Dados do Atlas da Mortalidade por Câncer apontam que mais de 24 mil brasileiros morreram em razão da doença entre 1979 e 2024, conforme os dados mais recentes.Play Video

Apesar da alta incidência, especialistas destacam que o câncer de intestino pode ser prevenido e, quando identificado precocementetem maiores chances de tratamento. Veja algumas recomendações a seguir.

Colonoscopia é a principal aliada na prevenção

De acordo com o chefe do Serviço de Coloproctologia da Santa Casa de Porto Alegre, Daniel Azambuja, a colonoscopia deve ser realizada pela população a partir dos 45 anos para identificar possíveis tumores ou permitir o diagnóstico precoce da doença.

— A maioria dos tumores se originam de pequenos pólipos, que são como pequenas “verruguinhas” no intestino, que não dão sintomas e demoram pra crescer. Se a gente faz o exame e retira estes pólipos, conseguimos prevenir a progressão deles para um câncer de intestino — explica o médico. 

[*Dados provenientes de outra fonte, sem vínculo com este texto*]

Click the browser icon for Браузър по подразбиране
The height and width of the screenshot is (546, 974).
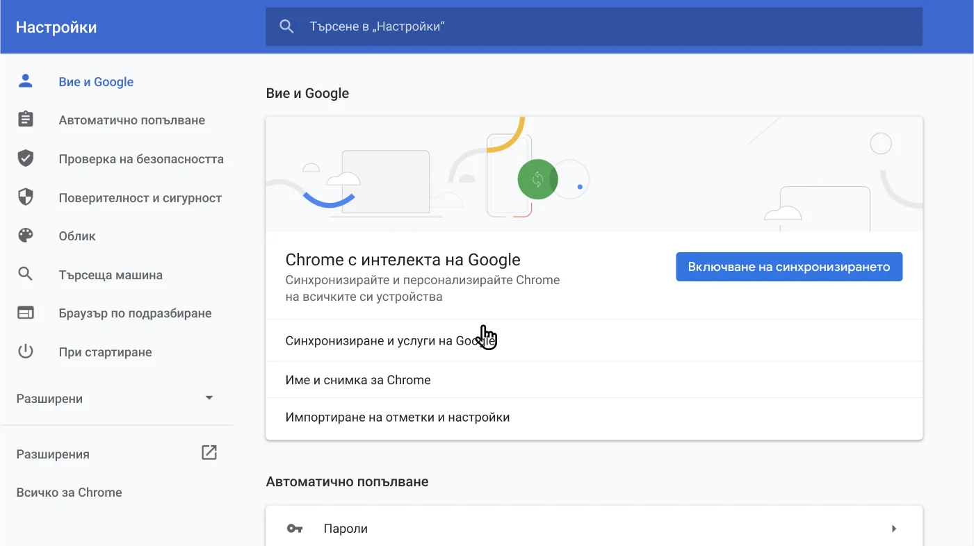click(x=25, y=313)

Diferente da mamografia, cuja recomendação costuma ser anual, a frequência da colonoscopia varia conforme o resultado do primeiro exame e o histórico familiar de cada paciente.

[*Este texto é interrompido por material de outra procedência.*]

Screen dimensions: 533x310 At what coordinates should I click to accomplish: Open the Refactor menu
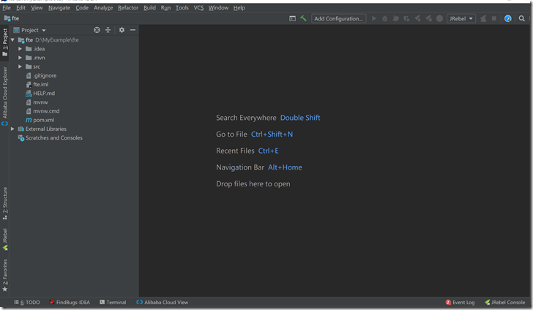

Como reduzir o risco de câncer de intestino

Veja as principais recomendações do especialista.

  • Realizar colonoscopia preventiva a partir dos 45 anos, conforme orientação médica
  • Manter uma alimentação rica em fibras e pobre em gorduras
  • Evitar o consumo frequente de alimentos processados e carnes embutidas
  • Praticar exercícios físicos regularmente
  • Não fumar
  • Evitar o consumo excessivo de álcool
  • Manter um peso saudável

Alimentação e hábitos saudáveis fazem a diferença

A alimentação também é um dos principais pontos de atenção. Segundo Azambuja, o consumo frequente de alimentos processados e carnes embutidas prejudica o intestino e representa um fator de risco comprovado para o câncer.

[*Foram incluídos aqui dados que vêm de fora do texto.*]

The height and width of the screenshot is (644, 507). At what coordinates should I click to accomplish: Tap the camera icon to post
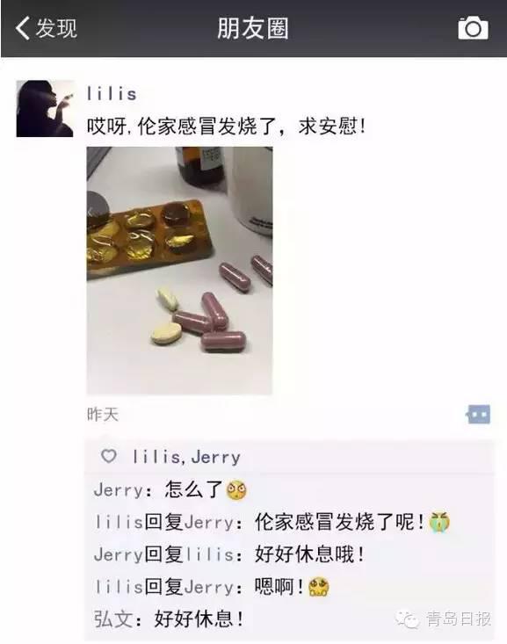pos(473,28)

— Isso é um fator de risco comprovado para câncer de intestino. 

Desde 2015, a Organização Mundial da Saúde (OMS) classifica carnes embutidas como salsicha, linguiça, bacon e presunto, no Grupo 1 de carcinogênicos. Isso significa que há evidências suficientes de associação entre o consumo desses alimentos e o aumento do risco de câncer, assim como ocorre com o tabaco.

— Hábitos saudáveis são fundamentais para a gente prevenir o câncer de intestino, como dieta balanceada, rica em fibras e pobre em gorduras e exercícios físicos regulares — destaca o coloproctologista.

Além disso, o médico alerta para outros fatores que aumentam o risco da doença:

  • consumo excessivo de carne vermelha
  • tabagismo
  • consumo de álcool
  • obesidade

Sintomas para ficar de olho

Daniel Azambuja explica que os sintomas do câncer de intestino costumam ser discretos e podem passar despercebidos. Por isso, é importante ficar atento a qualquer alteração no funcionamento do intestino e a sinais como:

  • Sangue nas fezes
  • Desconforto abdominal
  • Emagrecimento fora do normal

Segundo o especialista, até mesmo mudanças que aparentam ser positivas devem ser investigadas.

Os sinais descritos pelo especialista ainda são subestimados por parte da população. Uma pesquisa do A.C.Camargo Cancer Center, realizada pela Nexus Pesquisa e Inteligência de Dados, mostrou que moradores da Região Sul são os que menos reconhecem a gravidade de sintomas, como sangue nas fezes e alterações prolongadas no funcionamento do intestino. 

Ainda assim, o levantamento aponta que a região registra o menor percentual de pessoas que não tomam nenhuma atitude diante desses sinais, reforçando a importância de procurar avaliação médica ao notar qualquer alteração.

— O mais importante é prestar atenção em qualquer alteração do funcionamento do intestino, mesmo que seja uma alteração pra melhor. Por exemplo o paciente sempre foi constipado e começou a evacuar melhor. Isso também é uma mudança no seu normal e merece ser investigada — destaca Azambuja.